Some people wonder why I would choose to swim with such a dangerous animal. My primary objective is to meet with all living beings that inhabit our world’s waters to observe their habits, behaviour and evolution. There are two kinds of people on this planet: those who enjoy their favourite cup of coffee and explore our beautiful blue planet on screens and in books, and those who quickly drink their coffee and then jump in and live the dream.
Photo by Michael AW
Then there were the sharks. I have followed sharks all around the world and I always try to get close, but they consistently keep their distance. Here though, sharks do not view humans as predators so they allow people to get closer – of course, fresh sardines, their favourite delicacy, help as well. Here I jumped into their world and became part of the pack. Some of them just passed by me, some rubbed a pelvic fin against my side, and some came to take a closer look. I did my best to capture those fleeting moments.
The Caribbean reef shark is the most commonly encountered shark in the Caribbean Sea, measuring up to three metres. The Silky shark is named for the silky look of its skin, with an average size between two and three metres. This shark is not shy and will attack when provoked so divers are encouraged to keep their distance. My heart was conquered by Caribbean reef and Silky Sharks. They were so graceful, yet dominant as they slid silently around me.

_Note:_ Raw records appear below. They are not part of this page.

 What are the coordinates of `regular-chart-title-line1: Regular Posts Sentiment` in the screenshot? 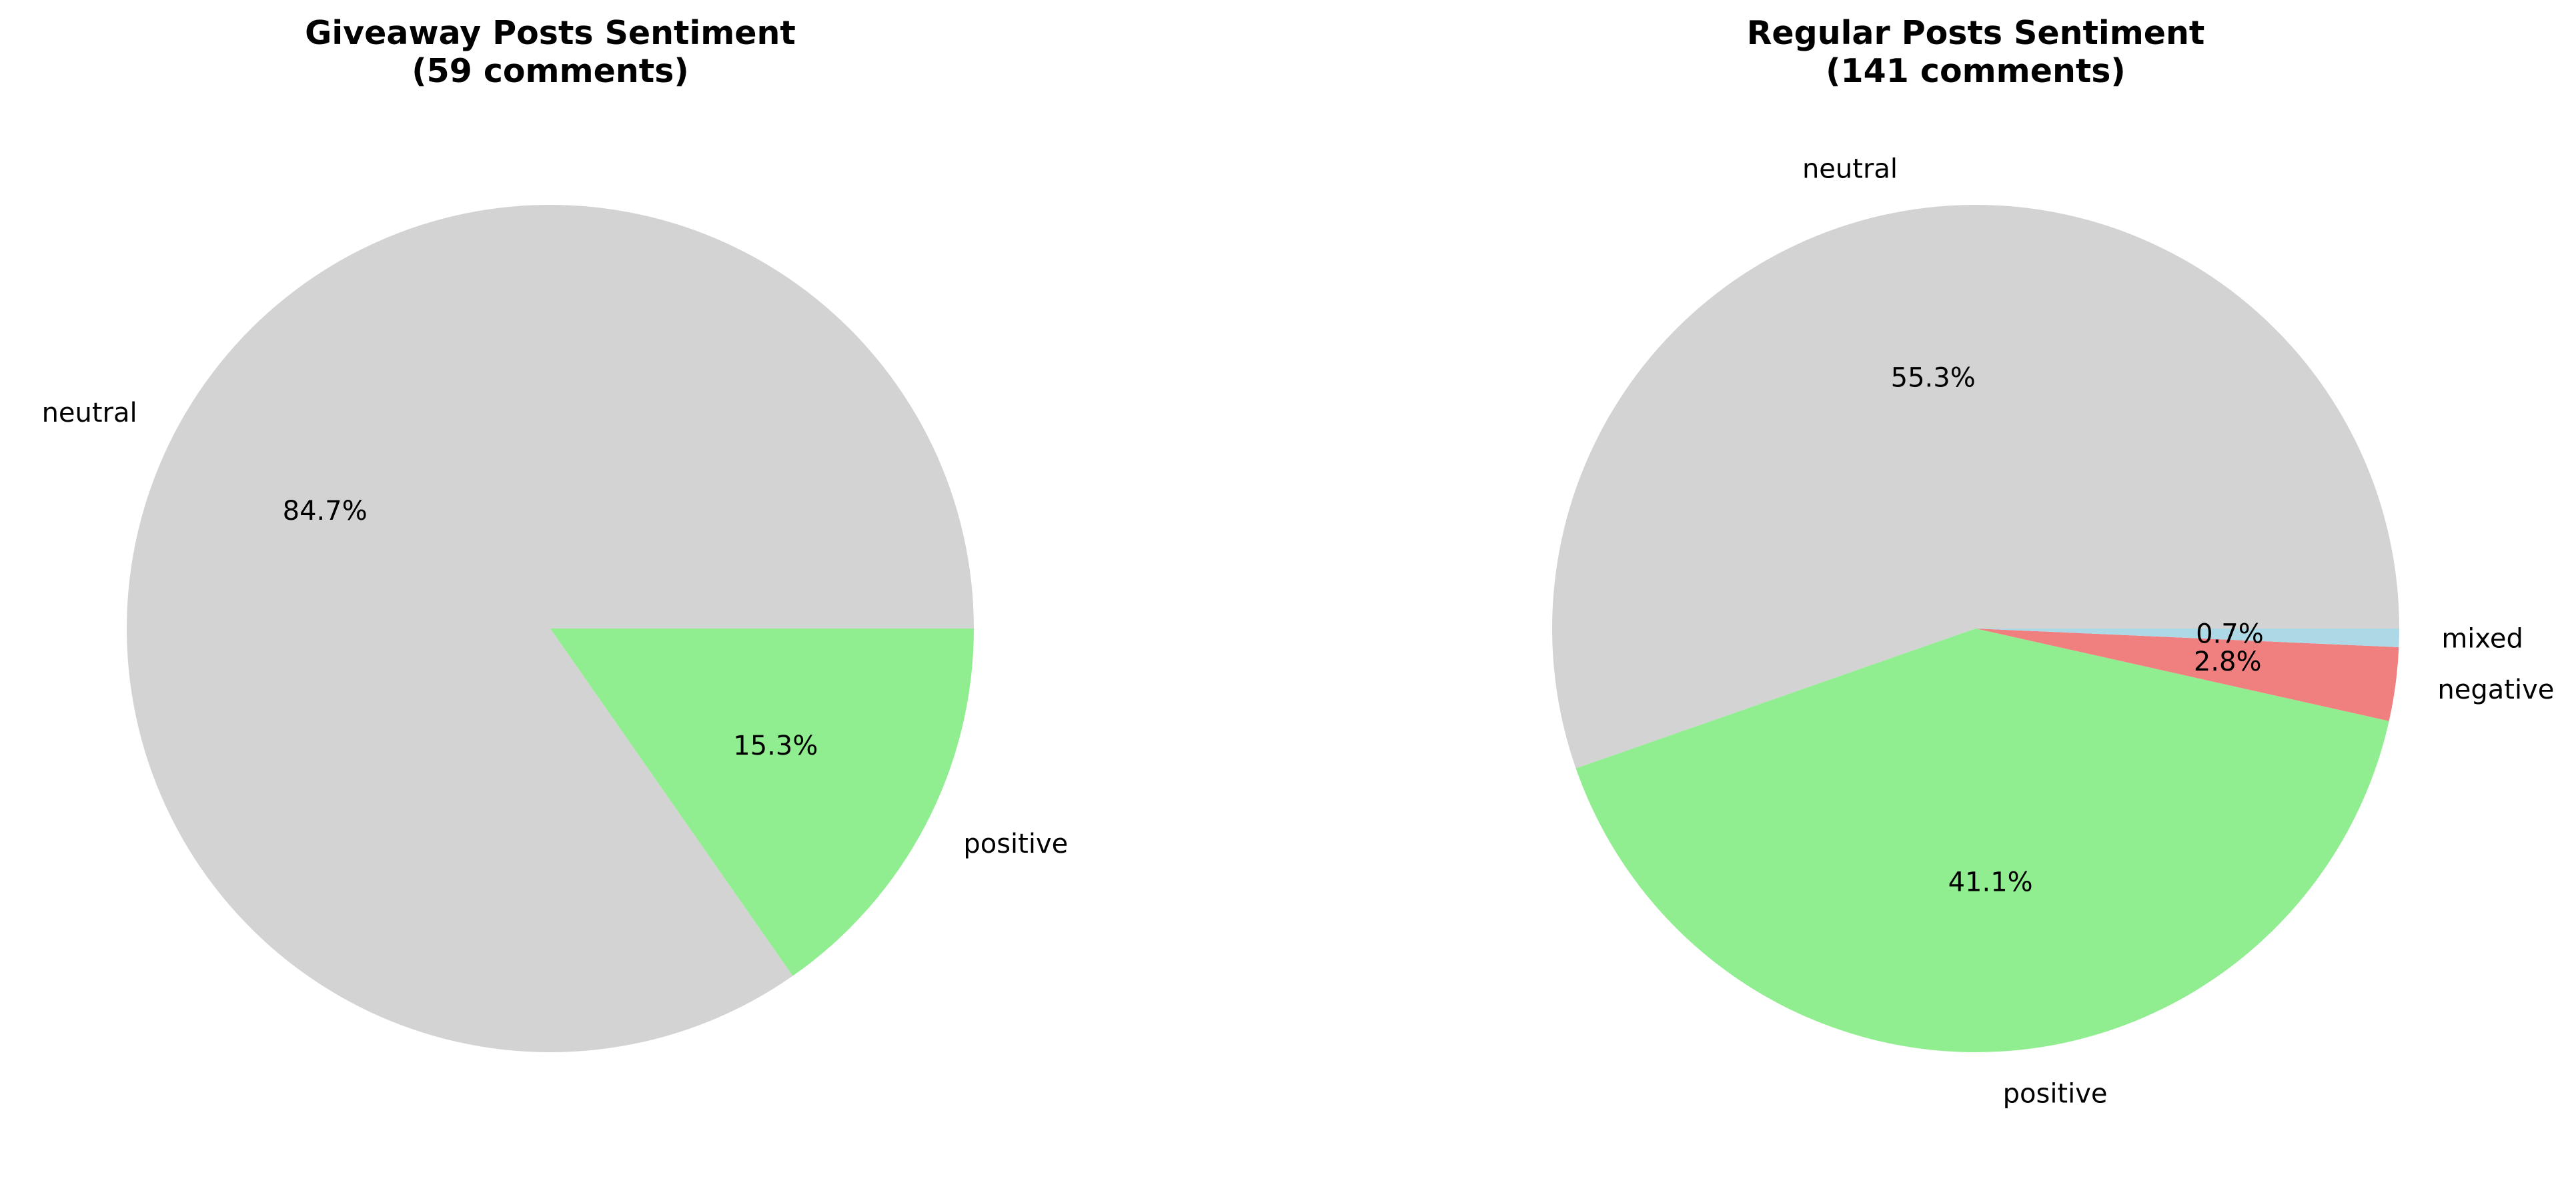 It's located at (1976, 33).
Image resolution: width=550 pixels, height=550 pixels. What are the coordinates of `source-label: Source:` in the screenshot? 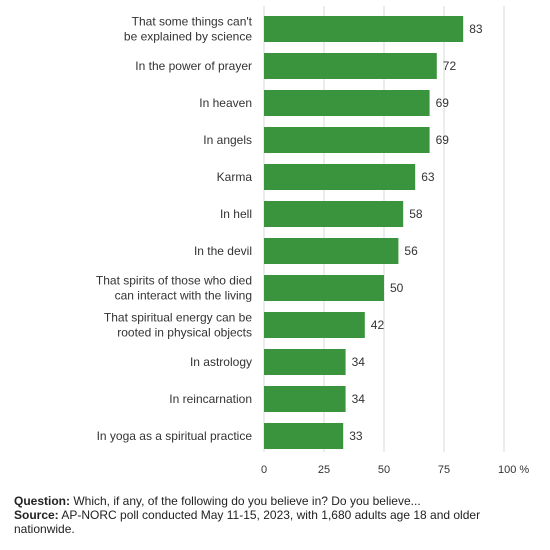 It's located at (36, 515).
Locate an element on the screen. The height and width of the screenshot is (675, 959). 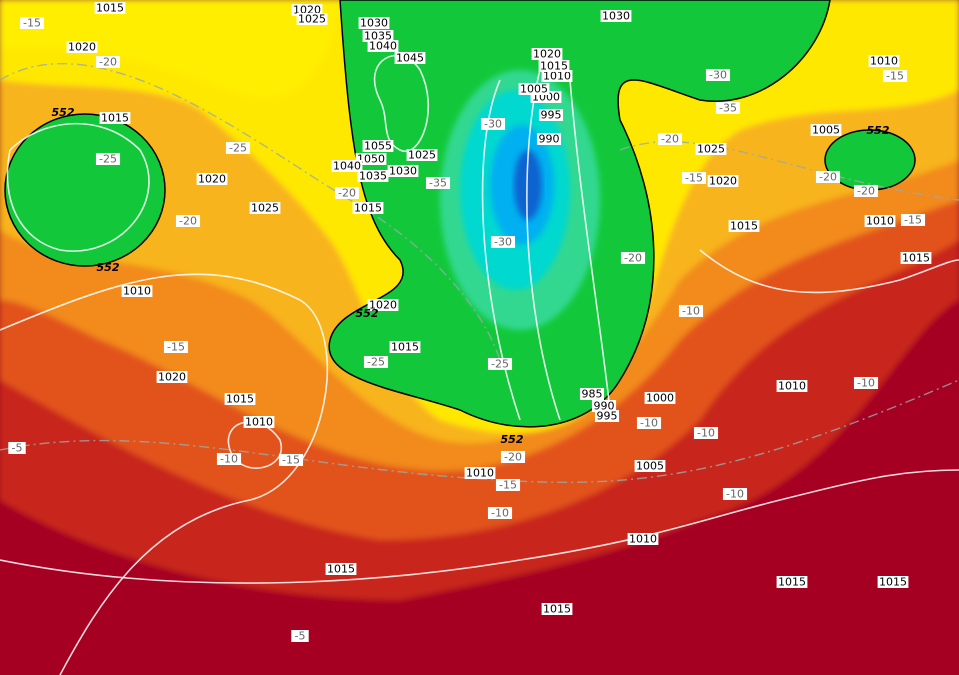
field is located at coordinates (528, 185).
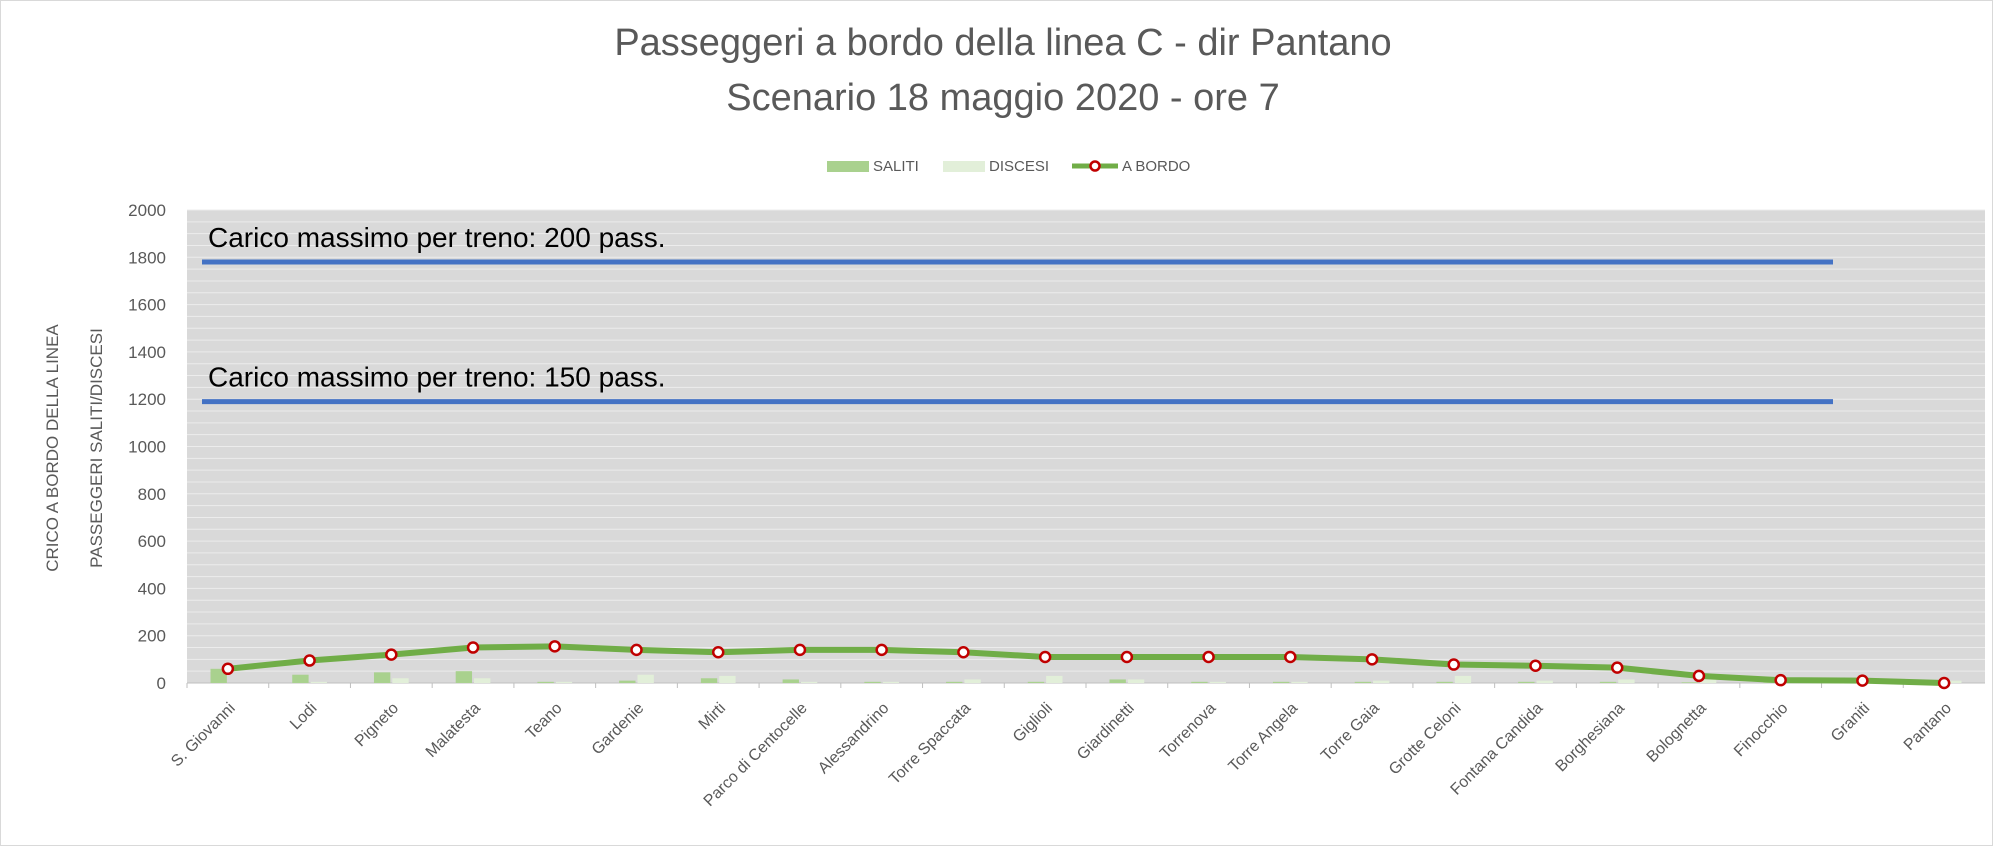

Tonic immobility is technique that puts sharks “to sleep” and is used here as a non-invasive method to tag them for scientific research. I learned from the local scuba instructor that the manoeuvre is completely harmless to them. It is amazing to have such a powerful and potentially dangerous animal relax in your hands. When they wake, you can feel their strength and speed.
Photo by Brett Lobwein
I do not know if I will have the opportunity to come back to this divine part of the world, but I do know that it will always have a special place in my heart. I sincerely hope that despite the forthcoming changes in Cuba with its opening to the world, Jardines de la Reina will remain a time capsule. I hope humans will not find a way to destroy it in the years to come.